We joined HCC as private members but we considered the membership options with fewer nights. I discussed the issue of being able to book holidays only 6 months ahead and Heath told me that for 5000 extra you could book holidays 1 yr ahead instead of only 6 months ahead.  They don't advertise it on the site but it seemed like an option they had offered before as he quoted the price and option as if it was a standard offering.  Heath seems willing to bend and adjust the contracts.
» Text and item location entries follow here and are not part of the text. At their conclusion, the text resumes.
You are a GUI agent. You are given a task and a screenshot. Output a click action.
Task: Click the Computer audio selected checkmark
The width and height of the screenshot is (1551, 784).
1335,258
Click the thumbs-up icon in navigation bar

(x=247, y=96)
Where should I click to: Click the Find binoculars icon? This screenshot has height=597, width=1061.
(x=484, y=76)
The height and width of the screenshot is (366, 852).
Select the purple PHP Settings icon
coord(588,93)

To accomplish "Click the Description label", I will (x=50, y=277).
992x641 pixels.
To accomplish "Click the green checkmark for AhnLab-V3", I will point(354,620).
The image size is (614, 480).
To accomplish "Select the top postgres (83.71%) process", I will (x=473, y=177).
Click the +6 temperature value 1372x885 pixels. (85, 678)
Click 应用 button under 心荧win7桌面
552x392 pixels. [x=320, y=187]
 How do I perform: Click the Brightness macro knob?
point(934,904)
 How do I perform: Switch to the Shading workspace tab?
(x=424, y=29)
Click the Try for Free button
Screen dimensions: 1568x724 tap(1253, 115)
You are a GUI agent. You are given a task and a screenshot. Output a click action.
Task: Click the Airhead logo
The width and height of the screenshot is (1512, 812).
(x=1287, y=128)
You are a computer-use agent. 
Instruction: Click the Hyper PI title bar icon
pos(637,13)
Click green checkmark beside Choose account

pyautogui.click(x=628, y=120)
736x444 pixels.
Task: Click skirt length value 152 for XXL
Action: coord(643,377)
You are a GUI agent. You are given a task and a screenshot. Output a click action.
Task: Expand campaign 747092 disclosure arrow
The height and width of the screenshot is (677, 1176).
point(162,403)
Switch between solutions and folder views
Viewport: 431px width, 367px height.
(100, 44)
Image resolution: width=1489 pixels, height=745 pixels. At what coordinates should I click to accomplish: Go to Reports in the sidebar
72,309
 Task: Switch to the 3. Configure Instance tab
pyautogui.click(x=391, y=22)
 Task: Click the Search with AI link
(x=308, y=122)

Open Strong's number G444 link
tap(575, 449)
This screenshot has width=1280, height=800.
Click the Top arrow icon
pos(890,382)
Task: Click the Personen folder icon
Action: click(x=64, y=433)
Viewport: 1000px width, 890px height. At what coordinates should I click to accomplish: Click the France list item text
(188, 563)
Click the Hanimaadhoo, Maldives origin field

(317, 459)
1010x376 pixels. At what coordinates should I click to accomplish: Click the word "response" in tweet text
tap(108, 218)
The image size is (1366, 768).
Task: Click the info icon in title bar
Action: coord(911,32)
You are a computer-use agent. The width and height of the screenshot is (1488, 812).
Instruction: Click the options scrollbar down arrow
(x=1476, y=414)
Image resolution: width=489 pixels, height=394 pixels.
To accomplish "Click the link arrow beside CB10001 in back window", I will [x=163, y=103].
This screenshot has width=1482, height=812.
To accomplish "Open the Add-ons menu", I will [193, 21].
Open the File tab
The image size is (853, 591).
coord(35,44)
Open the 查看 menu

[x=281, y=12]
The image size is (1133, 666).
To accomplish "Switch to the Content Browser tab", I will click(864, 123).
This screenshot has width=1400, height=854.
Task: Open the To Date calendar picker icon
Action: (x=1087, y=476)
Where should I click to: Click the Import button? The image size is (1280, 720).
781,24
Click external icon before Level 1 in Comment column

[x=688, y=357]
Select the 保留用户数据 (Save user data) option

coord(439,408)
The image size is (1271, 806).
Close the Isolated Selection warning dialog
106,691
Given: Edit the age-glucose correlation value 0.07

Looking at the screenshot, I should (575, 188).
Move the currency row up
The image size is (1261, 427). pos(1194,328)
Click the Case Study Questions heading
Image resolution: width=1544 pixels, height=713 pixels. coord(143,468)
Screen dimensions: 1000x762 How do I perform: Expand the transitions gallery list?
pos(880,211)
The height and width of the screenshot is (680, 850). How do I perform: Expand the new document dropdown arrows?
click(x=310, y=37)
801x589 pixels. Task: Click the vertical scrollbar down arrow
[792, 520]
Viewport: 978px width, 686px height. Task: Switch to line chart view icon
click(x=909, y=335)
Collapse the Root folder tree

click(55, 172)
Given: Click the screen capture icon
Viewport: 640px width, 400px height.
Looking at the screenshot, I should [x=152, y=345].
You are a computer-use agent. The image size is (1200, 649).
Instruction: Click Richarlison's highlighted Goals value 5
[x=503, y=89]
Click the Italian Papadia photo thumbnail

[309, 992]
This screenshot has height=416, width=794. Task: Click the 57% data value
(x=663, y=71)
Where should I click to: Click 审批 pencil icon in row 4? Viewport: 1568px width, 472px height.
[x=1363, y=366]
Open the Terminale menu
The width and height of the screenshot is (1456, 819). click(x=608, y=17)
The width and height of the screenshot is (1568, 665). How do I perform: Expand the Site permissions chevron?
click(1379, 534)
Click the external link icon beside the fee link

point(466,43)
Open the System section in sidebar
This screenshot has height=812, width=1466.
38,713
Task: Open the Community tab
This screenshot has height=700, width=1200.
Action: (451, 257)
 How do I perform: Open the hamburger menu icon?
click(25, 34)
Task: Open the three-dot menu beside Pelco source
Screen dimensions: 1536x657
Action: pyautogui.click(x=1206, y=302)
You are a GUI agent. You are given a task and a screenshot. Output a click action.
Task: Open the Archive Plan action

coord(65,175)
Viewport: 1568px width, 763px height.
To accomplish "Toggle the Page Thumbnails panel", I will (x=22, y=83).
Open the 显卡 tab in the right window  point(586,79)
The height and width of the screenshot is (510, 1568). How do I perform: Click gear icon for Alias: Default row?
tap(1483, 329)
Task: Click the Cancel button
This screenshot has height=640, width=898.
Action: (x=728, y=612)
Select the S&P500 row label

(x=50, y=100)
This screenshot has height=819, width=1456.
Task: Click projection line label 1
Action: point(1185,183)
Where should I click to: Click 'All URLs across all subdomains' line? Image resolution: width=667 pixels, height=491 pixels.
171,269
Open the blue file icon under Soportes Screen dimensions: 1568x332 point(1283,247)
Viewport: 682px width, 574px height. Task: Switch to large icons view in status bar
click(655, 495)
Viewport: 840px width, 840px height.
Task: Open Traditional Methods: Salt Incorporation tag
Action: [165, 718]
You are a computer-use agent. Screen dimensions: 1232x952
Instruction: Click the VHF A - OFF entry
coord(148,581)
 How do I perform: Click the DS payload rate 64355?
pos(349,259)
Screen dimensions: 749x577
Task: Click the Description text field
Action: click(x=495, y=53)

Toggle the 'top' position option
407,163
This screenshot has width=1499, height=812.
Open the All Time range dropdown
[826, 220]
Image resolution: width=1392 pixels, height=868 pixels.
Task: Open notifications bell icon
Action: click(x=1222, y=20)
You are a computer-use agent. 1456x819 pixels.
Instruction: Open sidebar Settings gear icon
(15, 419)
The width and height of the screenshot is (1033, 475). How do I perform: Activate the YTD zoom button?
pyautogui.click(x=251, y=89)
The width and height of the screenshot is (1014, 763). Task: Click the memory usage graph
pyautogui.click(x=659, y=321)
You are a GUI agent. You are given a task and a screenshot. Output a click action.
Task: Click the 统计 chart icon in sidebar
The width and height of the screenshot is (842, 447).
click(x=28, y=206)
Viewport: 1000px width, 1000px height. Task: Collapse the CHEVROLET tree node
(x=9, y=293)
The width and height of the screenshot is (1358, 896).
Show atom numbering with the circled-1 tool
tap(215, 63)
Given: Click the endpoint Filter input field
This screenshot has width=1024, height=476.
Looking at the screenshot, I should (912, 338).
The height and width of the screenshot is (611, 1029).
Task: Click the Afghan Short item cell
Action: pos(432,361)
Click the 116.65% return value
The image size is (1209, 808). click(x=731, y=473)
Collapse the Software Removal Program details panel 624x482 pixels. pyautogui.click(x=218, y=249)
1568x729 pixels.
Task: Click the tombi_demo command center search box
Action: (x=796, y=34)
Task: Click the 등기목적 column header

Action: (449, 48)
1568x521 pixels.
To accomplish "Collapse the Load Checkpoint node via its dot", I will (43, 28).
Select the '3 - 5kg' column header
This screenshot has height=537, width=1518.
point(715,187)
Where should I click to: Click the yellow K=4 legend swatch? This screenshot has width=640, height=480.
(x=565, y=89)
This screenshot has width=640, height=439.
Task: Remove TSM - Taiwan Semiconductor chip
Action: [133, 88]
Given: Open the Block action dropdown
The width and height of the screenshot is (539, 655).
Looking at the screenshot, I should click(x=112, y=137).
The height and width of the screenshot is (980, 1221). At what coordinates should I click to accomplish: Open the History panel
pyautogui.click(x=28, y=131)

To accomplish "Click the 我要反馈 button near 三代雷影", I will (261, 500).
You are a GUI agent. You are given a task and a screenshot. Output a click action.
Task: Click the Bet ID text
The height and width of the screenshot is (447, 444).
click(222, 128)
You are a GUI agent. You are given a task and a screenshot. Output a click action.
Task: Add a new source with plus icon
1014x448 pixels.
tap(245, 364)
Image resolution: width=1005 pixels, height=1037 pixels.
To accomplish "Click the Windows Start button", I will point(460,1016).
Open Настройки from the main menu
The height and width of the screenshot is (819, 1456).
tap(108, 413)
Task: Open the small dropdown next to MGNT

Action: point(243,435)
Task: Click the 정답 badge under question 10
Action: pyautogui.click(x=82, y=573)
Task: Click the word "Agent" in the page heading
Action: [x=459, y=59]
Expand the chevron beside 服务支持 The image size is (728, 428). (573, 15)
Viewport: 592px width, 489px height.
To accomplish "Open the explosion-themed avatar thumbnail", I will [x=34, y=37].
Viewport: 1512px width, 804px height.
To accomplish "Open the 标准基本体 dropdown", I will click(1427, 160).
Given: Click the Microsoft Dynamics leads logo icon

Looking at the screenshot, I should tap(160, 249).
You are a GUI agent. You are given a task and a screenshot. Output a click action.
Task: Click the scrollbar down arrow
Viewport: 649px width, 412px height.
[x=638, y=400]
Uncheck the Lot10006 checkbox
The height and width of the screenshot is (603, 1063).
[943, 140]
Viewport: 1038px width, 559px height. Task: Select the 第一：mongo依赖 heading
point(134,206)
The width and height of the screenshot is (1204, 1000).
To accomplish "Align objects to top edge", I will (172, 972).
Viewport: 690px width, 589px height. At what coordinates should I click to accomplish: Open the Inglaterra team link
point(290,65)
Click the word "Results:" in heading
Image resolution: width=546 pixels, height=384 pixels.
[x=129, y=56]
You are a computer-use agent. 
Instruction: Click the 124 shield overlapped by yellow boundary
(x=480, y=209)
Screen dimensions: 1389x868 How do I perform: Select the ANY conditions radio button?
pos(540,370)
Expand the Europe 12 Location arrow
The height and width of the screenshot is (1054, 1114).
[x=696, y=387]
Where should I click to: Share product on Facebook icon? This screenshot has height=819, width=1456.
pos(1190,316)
I'd ask for whatever it is you want when you join and see what they say--HCC is motivated to attract members.


----------



## Kagehitokiri (Nov 13, 2007)

that option to add "extras" seems to have come with the latest update.

definitely a very positive thing.

its too bad they dont outline it all on their website.

at least quite a bit of it is discussed on here. thanks to vineyarder and bill.


----------



## vivalour (Nov 13, 2007)

<<I discussed the issue of being able to book holidays only 6 months ahead and Heath told me that for 5000 extra you could book holidays 1 yr ahead instead of only 6 months ahead.>>

Yes, I think he did mention that; the option of an affiliate with 1-year holiday booking for +$5,000. Thanks for reminding me.


----------



## Kagehitokiri (Nov 13, 2007)

ted, personally i do look at member to property as a variable.

however i do agree this sort of data is much more useful >
http://www.tugbbs.com/forums/showthread.php?p=419232#post419232


----------